**Actions to take**
#1 In the Fresh Bakery text, where has the young woman started working part time, and in what role?
#2 Reproduce the Fresh Bakery text from "This afternoon, I" to "a few errands." word for word.

**Provided text**
--------------------
Fresh Bakery

March 14th, 2020

This afternoon, I was driving a young woman to the gym, so that she could work out for a while. Earlier in the day, Karin and I had been hanging out at the Hillside Coffee House. The young woman has started working there part time as a barista. The café also functions as a small bakery that specializes in cakes and other sweet things. The young woman is fond of confections, so while Karin and I were at the café, we bought her a thick slice of cake and a large cupcake. We brought it back to the girl after we ran a few errands.

As the young woman and I were driving to the gym, she asked me,

“What kind of cake was that?”

I couldn’t remember for sure. I told her,

“It was some kind of cheesecake sort of thing. Was it okay?”

She told me, “Yeah. The baked goods there are awesome. I mean the coffee is good, but compared to the bakery, it’s crap.”

“So, you liked the cake?”

She deflected the question and asked me, “How long was the slice of cake in the box?”

I shrugged. “I don’t know. Maybe two hours.”

She just said, “Oh.”

After an uncomfortable pause, I asked her, “Why do you ask?”

She replied, “Well, the oils from the cake had already started to soak into the cardboard. I was anticipating this amazing bakery moment. I was expecting this glorious cake experience, but it wasn’t all that…glorious.”

It was my turn to say, “Oh.”
--------------------
**Data provided**
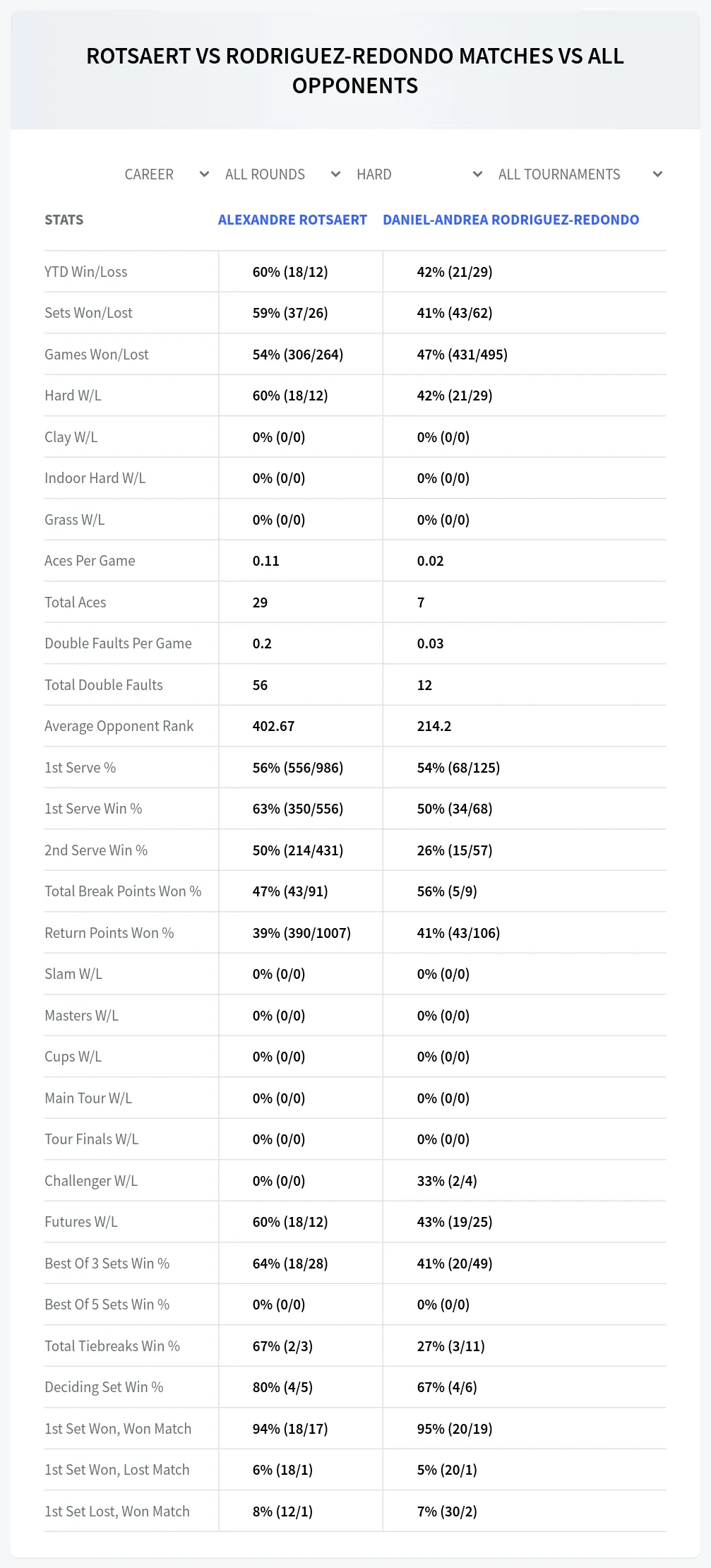Click the 1st Serve % row label

tap(80, 768)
--------------------
**Solutions**
#1 She works at the Hillside Coffee House as a barista.

#2
This afternoon, I was driving a young woman to the gym, so that she could work out for a while. Earlier in the day, Karin and I had been hanging out at the Hillside Coffee House. The young woman has started working there part time as a barista. The café also functions as a small bakery that specializes in cakes and other sweet things. The young woman is fond of confections, so while Karin and I were at the café, we bought her a thick slice of cake and a large cupcake. We brought it back to the girl after we ran a few errands.